I was able to implement a thread-safe Dictionary in C# by deriving from IDictionary and defining a private SyncRoot object:
public class SafeDictionary<TKey, TValue>: IDictionary<TKey, TValue>
{
private readonly object syncRoot = new object();
private Dictionary<TKey, TValue> d = new Dictionary<TKey, TValue>();
public object SyncRoot
{
get { return syncRoot; }
}
public void Add(TKey key, TValue value)
{
lock (syncRoot)
{
d.Add(key, value);
}
}
// more IDictionary members...
}
I then lock on this SyncRoot object throughout my consumers (multiple threads):
Example:
lock (m_MySharedDictionary.SyncRoot)
{
m_MySharedDictionary.Add(...);
}
I was able to make it work, but this resulted in some ugly code. My question is, is there a better, more elegant way of implementing a thread-safe Dictionary?
Collections And Synchronization
You don't need to lock the SyncRoot property in your consumer objects. The lock you have within the methods of the dictionary is sufficient.
To Elaborate: What ends up happening is that your dictionary is locked for a longer period of time than is necessary.
What happens in your case is the following:
Say thread A acquires the lock on SyncRoot before the call to m_mySharedDictionary.Add. Thread B then attempts to acquire the lock but is blocked. In fact, all other threads are blocked. Thread A is allowed to call into the Add method. At the lock statement within the Add method, thread A is allowed to obtain the lock again because it already owns it. Upon exiting the lock context within the method and then outside the method, thread A has released all locks allowing other threads to continue.
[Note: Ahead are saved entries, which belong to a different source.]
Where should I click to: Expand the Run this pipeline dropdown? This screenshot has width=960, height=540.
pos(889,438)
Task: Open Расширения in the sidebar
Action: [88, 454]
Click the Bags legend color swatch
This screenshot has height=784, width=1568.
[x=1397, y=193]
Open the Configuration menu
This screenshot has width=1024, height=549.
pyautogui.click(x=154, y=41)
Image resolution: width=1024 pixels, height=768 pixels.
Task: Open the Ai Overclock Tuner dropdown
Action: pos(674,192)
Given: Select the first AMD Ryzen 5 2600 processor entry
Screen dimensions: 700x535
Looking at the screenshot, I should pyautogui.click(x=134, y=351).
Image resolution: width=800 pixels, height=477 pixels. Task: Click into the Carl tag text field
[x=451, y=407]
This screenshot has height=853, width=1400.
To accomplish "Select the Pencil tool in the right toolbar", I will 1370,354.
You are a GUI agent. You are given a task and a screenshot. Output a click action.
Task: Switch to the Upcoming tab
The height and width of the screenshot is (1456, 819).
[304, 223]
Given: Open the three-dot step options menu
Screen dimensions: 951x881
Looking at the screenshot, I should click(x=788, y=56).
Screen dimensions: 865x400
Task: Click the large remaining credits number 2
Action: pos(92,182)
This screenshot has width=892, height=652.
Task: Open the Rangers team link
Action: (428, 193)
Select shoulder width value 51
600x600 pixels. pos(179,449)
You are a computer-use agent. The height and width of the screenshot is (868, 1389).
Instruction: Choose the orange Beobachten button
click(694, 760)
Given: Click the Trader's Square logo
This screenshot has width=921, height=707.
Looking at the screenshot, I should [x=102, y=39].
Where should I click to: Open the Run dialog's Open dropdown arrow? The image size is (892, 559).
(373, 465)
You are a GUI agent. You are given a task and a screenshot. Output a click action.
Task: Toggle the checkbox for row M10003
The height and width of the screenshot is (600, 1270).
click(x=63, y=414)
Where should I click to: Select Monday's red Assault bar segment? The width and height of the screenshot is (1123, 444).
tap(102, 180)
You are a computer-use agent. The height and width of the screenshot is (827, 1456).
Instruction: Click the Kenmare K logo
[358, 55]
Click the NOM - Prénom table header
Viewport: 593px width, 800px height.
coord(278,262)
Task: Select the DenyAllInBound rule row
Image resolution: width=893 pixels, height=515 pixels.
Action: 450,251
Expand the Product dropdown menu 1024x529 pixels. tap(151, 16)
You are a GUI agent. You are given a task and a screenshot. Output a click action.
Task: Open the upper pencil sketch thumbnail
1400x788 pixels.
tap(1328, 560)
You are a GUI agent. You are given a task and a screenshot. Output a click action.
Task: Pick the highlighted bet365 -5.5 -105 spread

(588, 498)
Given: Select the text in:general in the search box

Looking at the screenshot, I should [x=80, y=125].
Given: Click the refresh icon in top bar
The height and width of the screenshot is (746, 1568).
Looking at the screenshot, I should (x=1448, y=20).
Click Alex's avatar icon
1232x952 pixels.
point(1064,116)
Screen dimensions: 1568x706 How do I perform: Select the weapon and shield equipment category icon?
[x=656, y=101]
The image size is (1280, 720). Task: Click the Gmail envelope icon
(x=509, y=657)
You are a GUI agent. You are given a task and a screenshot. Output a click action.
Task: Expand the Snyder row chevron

You can simply allow any consumer to call into the Add method as the lock statement within your SharedDictionary class Add method will have the same effect. At this point in time, you have redundant locking. You would only lock on SyncRoot outside of one of the dictionary methods if you had to perform two operations on the dictionary object that needed to be guaranteed to occur consecutively.